Heroes are Hard To Find (1974)


 
1. Heroes are Hard to Find 2. Coming Home 3. Angel 4. Bermuda Triangle 5. Come a Little Bit Closer 6. She's Changing Me 7. Bad Loser 8. Silver Heels 9. Proove Your Love 10.Born Enchanter 11.Safe Harbour

 

By the time Heroes Are Hard to Find appeared in 1974, Fleetwood Mac had become a band in permanent transit—musically, geographically, and personally. Lineup volatility was by now a given, and the latest casualty was guitarist Bob Weston, whose affair with Mick Fleetwood’s wife didn’t so much raise eyebrows as reinforce a pattern: if you stayed in Fleetwood Mac long enough, something was bound to go off the rails.

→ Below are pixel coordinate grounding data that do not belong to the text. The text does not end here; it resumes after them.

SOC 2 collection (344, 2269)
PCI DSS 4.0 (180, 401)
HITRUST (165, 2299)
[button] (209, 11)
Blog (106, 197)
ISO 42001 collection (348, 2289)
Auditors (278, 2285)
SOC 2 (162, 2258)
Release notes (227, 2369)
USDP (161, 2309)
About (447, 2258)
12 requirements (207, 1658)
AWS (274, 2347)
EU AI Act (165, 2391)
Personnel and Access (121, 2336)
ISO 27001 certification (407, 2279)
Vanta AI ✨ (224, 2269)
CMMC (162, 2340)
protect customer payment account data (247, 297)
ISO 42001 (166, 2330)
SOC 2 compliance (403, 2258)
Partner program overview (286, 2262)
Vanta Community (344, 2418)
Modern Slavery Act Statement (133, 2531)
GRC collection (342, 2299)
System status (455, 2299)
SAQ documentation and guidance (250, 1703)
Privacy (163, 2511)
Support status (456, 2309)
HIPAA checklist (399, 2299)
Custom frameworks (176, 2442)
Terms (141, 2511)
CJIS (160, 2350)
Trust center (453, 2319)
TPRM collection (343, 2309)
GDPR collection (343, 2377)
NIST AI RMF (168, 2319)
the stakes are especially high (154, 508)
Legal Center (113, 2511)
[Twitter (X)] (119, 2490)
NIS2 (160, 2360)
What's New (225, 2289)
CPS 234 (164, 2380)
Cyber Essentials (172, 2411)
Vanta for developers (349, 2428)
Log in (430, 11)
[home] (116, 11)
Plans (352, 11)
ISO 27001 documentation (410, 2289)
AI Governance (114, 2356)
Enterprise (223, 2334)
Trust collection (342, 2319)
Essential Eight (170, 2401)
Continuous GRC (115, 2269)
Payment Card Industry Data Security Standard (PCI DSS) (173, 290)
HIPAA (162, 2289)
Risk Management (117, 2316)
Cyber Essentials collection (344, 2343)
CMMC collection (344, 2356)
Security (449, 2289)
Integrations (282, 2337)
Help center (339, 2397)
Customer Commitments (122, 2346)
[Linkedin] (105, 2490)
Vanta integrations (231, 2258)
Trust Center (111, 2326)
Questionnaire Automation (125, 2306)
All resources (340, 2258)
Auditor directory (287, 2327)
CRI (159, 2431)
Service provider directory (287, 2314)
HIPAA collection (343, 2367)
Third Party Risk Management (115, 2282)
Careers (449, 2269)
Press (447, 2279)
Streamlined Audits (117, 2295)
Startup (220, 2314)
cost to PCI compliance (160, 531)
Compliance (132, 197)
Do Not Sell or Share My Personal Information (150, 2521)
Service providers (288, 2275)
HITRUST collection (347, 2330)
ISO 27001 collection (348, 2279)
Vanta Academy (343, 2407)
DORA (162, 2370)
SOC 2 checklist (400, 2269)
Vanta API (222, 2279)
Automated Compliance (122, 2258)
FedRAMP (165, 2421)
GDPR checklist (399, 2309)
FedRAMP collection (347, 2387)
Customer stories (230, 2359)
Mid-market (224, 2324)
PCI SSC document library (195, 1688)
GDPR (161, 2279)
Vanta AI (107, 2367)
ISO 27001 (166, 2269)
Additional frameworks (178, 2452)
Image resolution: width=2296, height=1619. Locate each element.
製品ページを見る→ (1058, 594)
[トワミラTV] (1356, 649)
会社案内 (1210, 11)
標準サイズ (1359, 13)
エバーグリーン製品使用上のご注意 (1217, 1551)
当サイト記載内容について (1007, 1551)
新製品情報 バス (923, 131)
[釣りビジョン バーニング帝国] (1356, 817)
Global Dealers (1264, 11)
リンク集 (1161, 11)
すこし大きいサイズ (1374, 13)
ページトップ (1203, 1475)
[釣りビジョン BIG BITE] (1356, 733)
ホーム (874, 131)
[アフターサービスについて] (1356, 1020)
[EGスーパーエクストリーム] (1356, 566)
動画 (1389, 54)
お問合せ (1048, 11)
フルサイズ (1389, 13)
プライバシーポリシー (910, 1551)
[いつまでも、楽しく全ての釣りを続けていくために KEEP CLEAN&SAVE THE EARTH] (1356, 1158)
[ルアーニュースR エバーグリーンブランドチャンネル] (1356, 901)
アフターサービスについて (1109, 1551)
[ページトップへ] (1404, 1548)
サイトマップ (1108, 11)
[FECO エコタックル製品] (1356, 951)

This left the band as a pared-down quartet—Mick Fleetwood and John McVie holding the ever-reliable rhythmic fort, with Bob Welch and Christine McVie left to helm the songwriting duties. It was a logical enough arrangement; after all, Welch and McVie had been the creative center of the group for several albums by this point. And yet, Heroes Are Hard to Find, Welch’s final contribution to the Mac catalogue, is also the least essential of his tenure. The problem isn’t effort. It’s inspiration—or the curious lack thereof. Despite maintaining the band's well-honed melodic sensibility and lightly psychedelic atmosphere, most of the songs here fall somewhere between pleasant and puzzling.

Welch, long known for his astral tendencies, here pushes things to the edge of conceptual coherence. Coming Home sounds like a transmission from deep space—a chant to an unknown galaxy rather than a coherent pop tune. One begins to wonder if Welch was still writing songs for a rock band or attempting to communicate with extraterrestrials. Bermuda Triangle (yes, that’s the actual title) continues in this vein, draped in cosmic paranoia and watery metaphors. His earlier work, though occasionally cryptic, still felt grounded. Here, he seems untethered—adrift in the very mythologies he's invoking.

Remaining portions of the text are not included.